TASK TO COMPLETE
Your answer must consist solely of the lines from the one containing "The width and height of the screenshot is (1280, 888)." through the last line of the records below, reproduced exactly, with all pictures omitted.

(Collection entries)
————

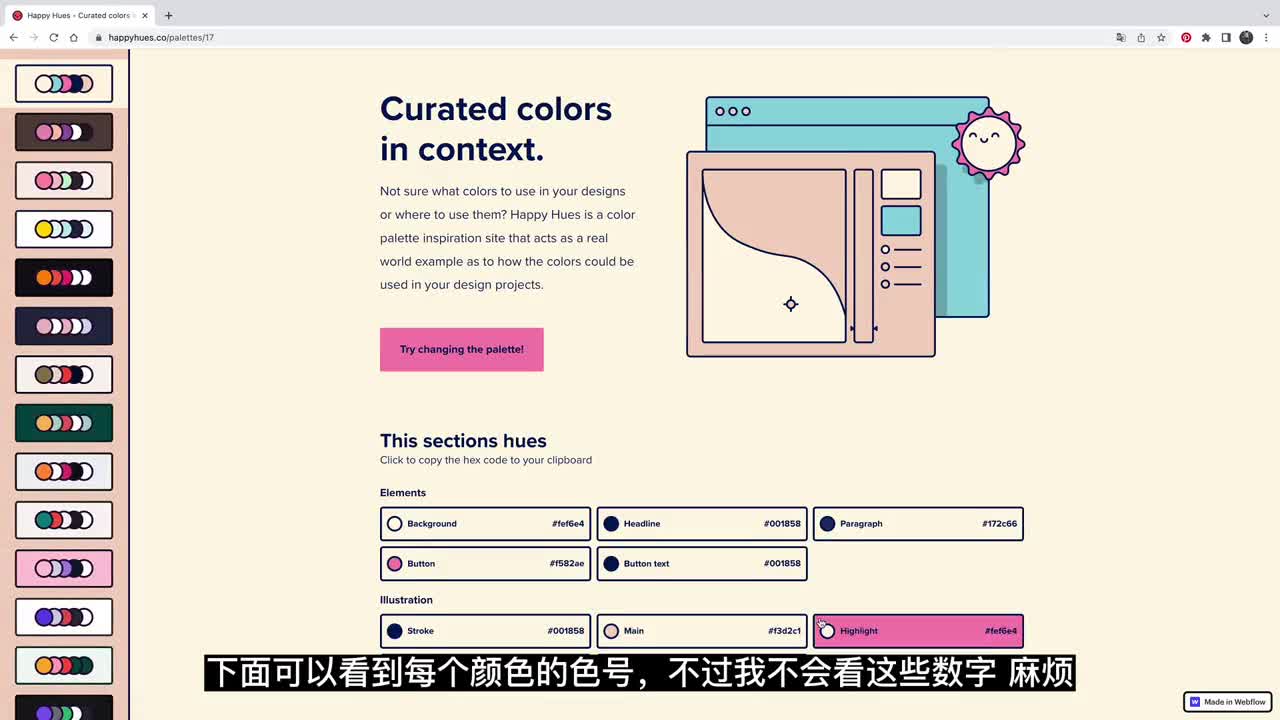Click the Reload page icon
Screen dimensions: 1280x720
click(53, 37)
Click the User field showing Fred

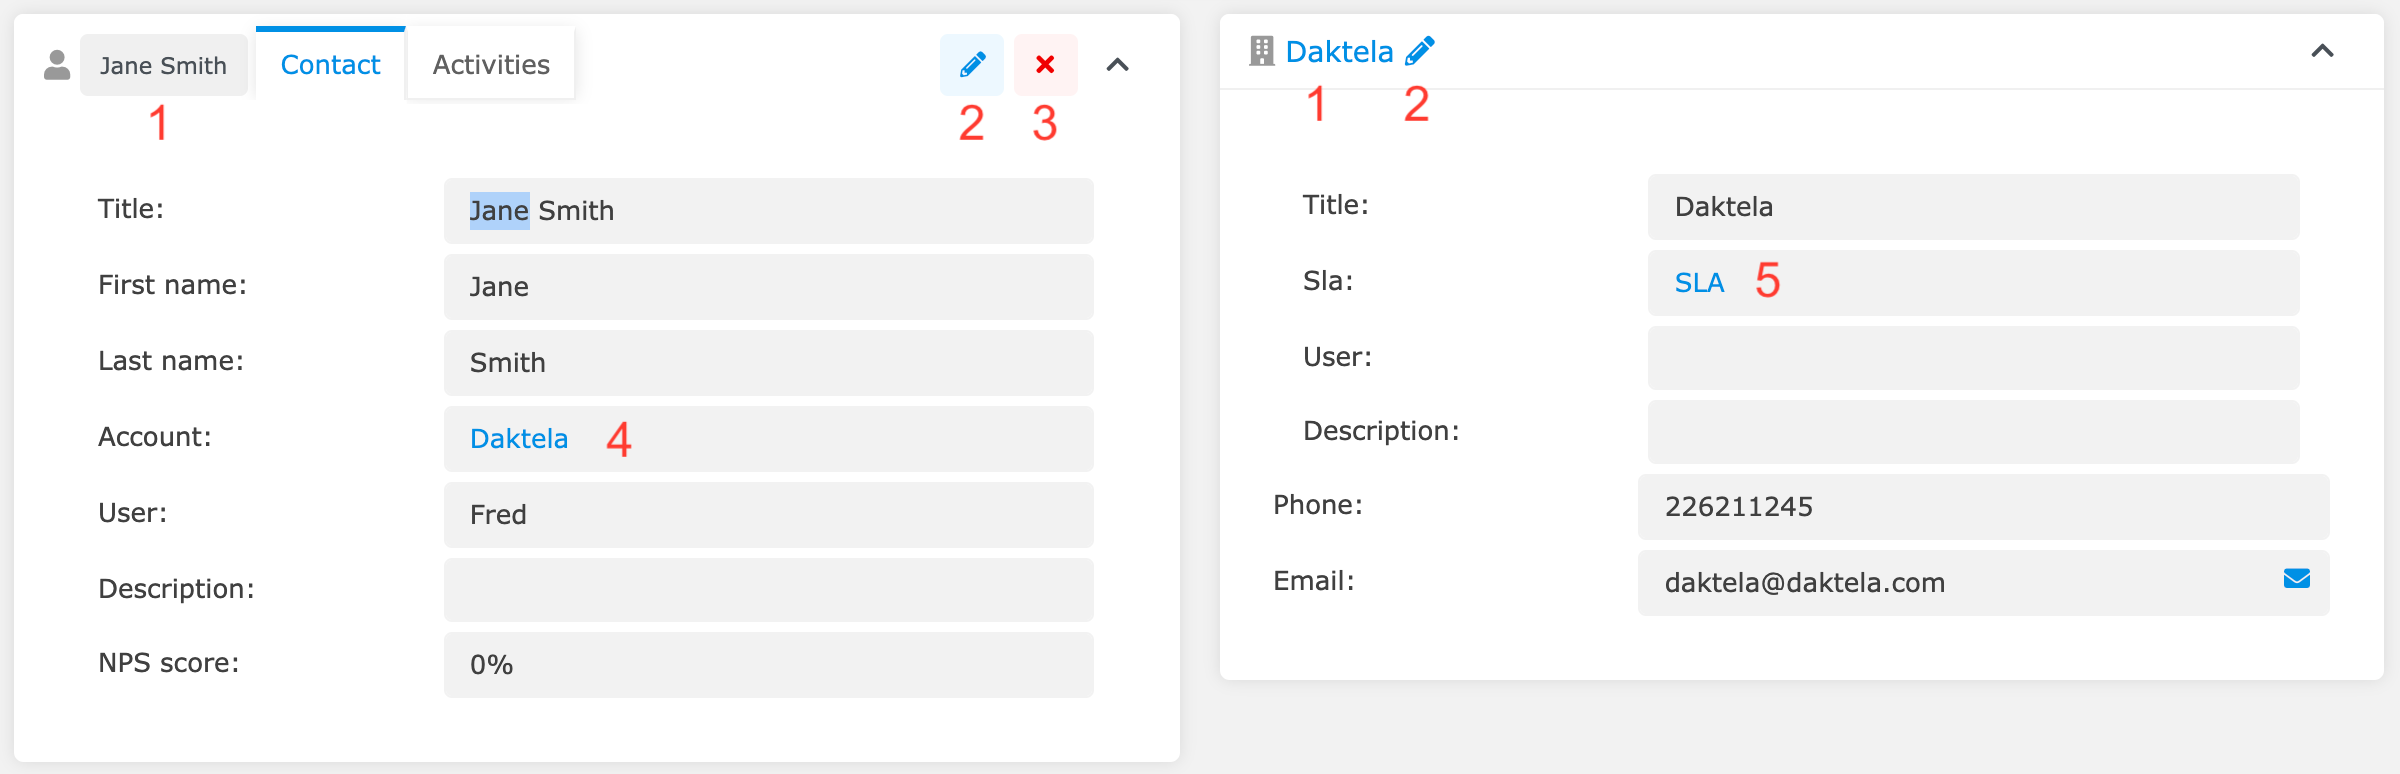[768, 515]
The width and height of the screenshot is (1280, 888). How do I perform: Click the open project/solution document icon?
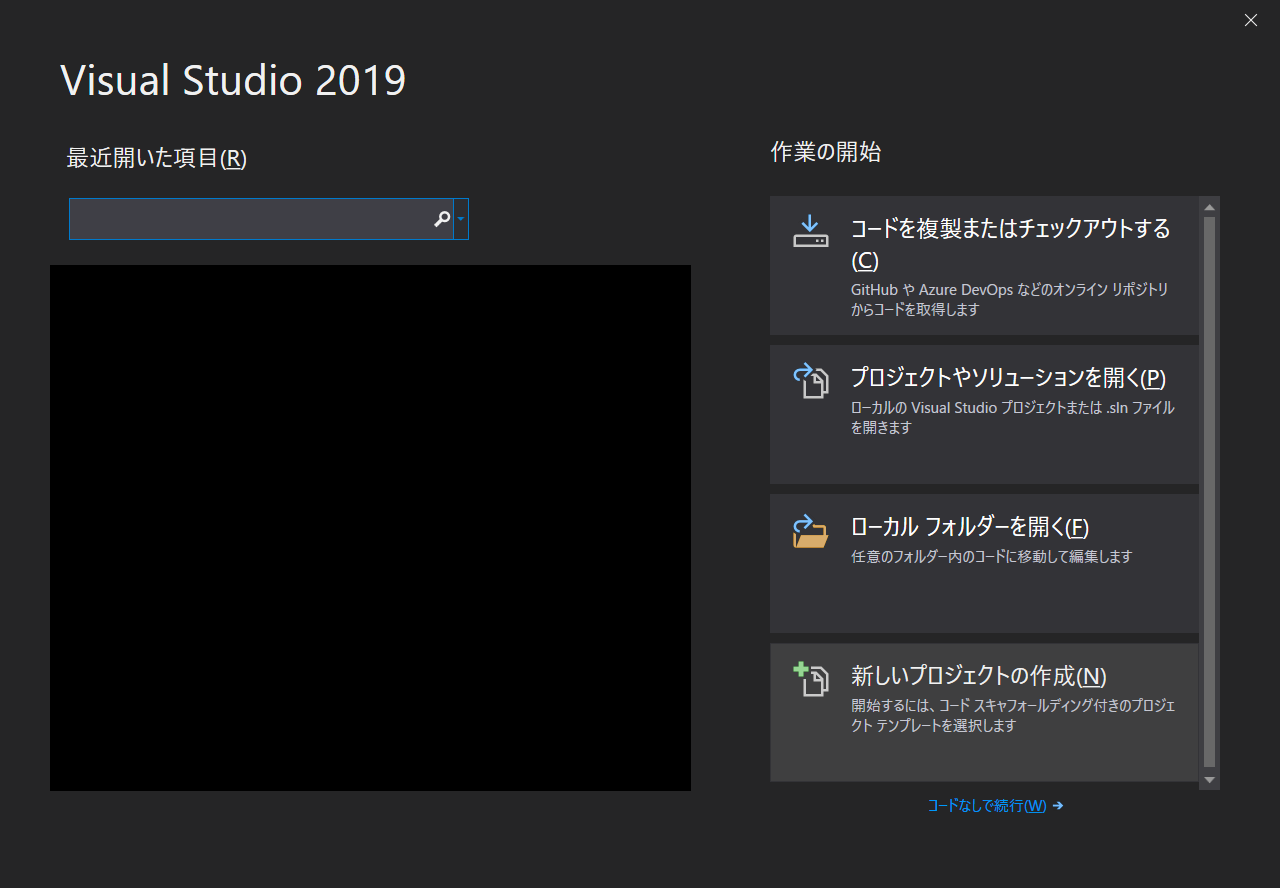[x=811, y=381]
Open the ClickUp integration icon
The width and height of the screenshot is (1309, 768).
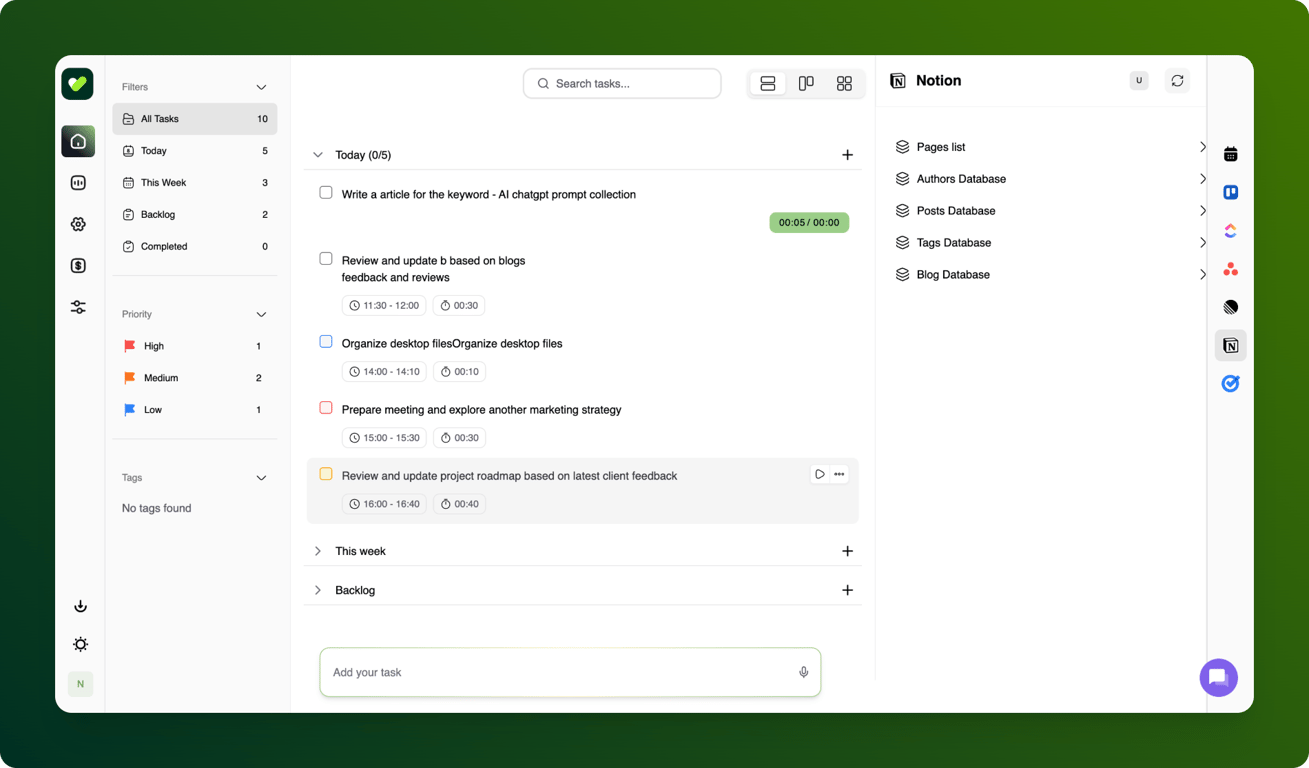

————

RESULT FOR THIS EXERCISE
The width and height of the screenshot is (1280, 888). How do I perform: Click the open project/solution document icon?
[x=811, y=381]
Open the ClickUp integration icon
The width and height of the screenshot is (1309, 768).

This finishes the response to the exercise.